High Alkalinity City Water (Maple Grove, MN)

kyleedwardhoegh

New member
Jun 25, 2024
4
Maple Grove, MN
I was able to SLAM my troubled pool successfully earlier this year, thanks! Now I am curious about long term strategy for keeping my alkalinity in check. We have extremely high alkalinity city water (I tested at ph 7.4, alkalinity 300 ppm). Currently, I'm consistantly adding acid which has it down to about 150 ppm. Is there any hope for a long term solution that doesn't call for consistant acid purchase in my future do to always adding high alkality water from evaporation? I've read some of the following in these forums and curious to get takes:

1) Don't worry about alkalinity unless your ph gets too high. This seems like a possibility, but at such high levels of alkalinity I think I would be consistantly too high with my saturation index. I also have hard water (~350 ppm), and thus high saturation index. Maybe if I found a way to add water from my house after it's been softened, I could get away with this?
2) Other ideas?
3) Continue to just add acid for the rest of my pool's life? In this case, basically, it sounds like I just need to continue to keep it at a level where I can keep my saturation index at 0.3 or lower. Or do other people with high alkalinity water let it go higher?
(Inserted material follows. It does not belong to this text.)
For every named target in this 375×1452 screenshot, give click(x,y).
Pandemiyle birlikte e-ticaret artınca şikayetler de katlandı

Basically, I'm thinking there is no silver bullet for having 300 ppm Alkalinity fill water, but looking for guidance from the group on the least bad option and maybe advice on what things are highest priority, and what things I can maybe give a little on (for example higher saturation index okay as long as PH stays in check???).

Any advice much appreciated.

Thanks,

Kyle
 
You can spend a focused amount of time to get it down, then it should be easier to maintain with water additions.
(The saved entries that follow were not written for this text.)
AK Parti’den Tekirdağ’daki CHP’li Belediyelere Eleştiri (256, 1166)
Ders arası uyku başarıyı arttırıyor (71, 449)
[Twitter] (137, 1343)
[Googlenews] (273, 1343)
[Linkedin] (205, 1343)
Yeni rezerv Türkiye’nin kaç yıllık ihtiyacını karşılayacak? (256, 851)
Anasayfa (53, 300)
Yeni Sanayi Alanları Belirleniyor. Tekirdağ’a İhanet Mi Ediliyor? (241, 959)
For reference, in a 30K pool, I can reduce TA by 20 in 24 hours. Might take 10 days to get it down to 100...maybe quicker at 25K gallons.

 
Just keep pH in range. You will burn through some acid. With a vinyl pool, you don't really need to worry about CSI. You could add softened water for top offs to keep CH in check.

How are you chlorinating?

A solar cover would help to reduce evaporation.
 
If you're CYA level begins to drop, consider supplementing with trichlor tablets. They are acidic and will help to control pH a bit while adding FC and CYA. Just keep an eye on rising CYA levels.